EXERCISE A:
List every ingredient in the berry sauce recipe.
EXERCISE B:
Write out the part of the berry sauce recipe starting at "Preparation" and ending at "juice. Let cool.".

##### DOCUMENT PASSAGE #####

Health

Berry Sauce with Cake "Toast Points"

berry-sauces-toast Photo: Romulo Yanes

Ingredients

  • 1 1/2 pounds strawberries, hulled and sliced
  • 3/4 cup raspberries
  • 1 tablespoon honey
  • 1 teaspoon lemon juice
  • 1 10-oz. angel food cake

Preparation


1. Reserve 1 cup strawberries and 1/2 cup raspberries for topping; cover and refrigerate. In a medium saucepan, place remaining strawberries and raspberries with 1 Tbsp. water. Simmer over medium-low heat, stirring occasionally, until berries break down, about 7 minutes. Strain mixture through a sieve set over a bowl, pressing on solids. Discard solids. Stir in honey and lemon juice. Let cool.

2. Preheat broiler and position rack 6 inches from heat. Lightly grease and flour a baking sheet or coat with baking spray. Cut cake into 16 1/2-inch-thick wedges, then cut each wedge on the diagonal to form 2 triangles. (You should have a total of 32 triangles.) Arrange cake triangles on prepared baking sheet and broil, turning once, until golden brown on both sides, 30 seconds to 1 minute per side. (Watch carefully to avoid burning.)

3. Immediately transfer warm cake triangles to serving plates. Spoon sauce onto plates and top with reserved strawberries and raspberries.

##### SOURCE MATERIAL #####

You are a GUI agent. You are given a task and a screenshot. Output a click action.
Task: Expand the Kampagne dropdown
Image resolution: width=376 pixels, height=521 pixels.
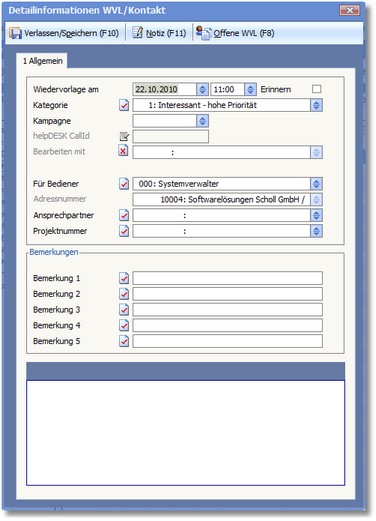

#####

EXERCISE RESPONSE A:
- 1 1/2 pounds strawberries, hulled and sliced
- 3/4 cup raspberries
- 1 tablespoon honey
- 1 teaspoon lemon juice
- 1 10-oz. angel food cake

EXERCISE RESPONSE B:
Preparation


1. Reserve 1 cup strawberries and 1/2 cup raspberries for topping; cover and refrigerate. In a medium saucepan, place remaining strawberries and raspberries with 1 Tbsp. water. Simmer over medium-low heat, stirring occasionally, until berries break down, about 7 minutes. Strain mixture through a sieve set over a bowl, pressing on solids. Discard solids. Stir in honey and lemon juice. Let cool.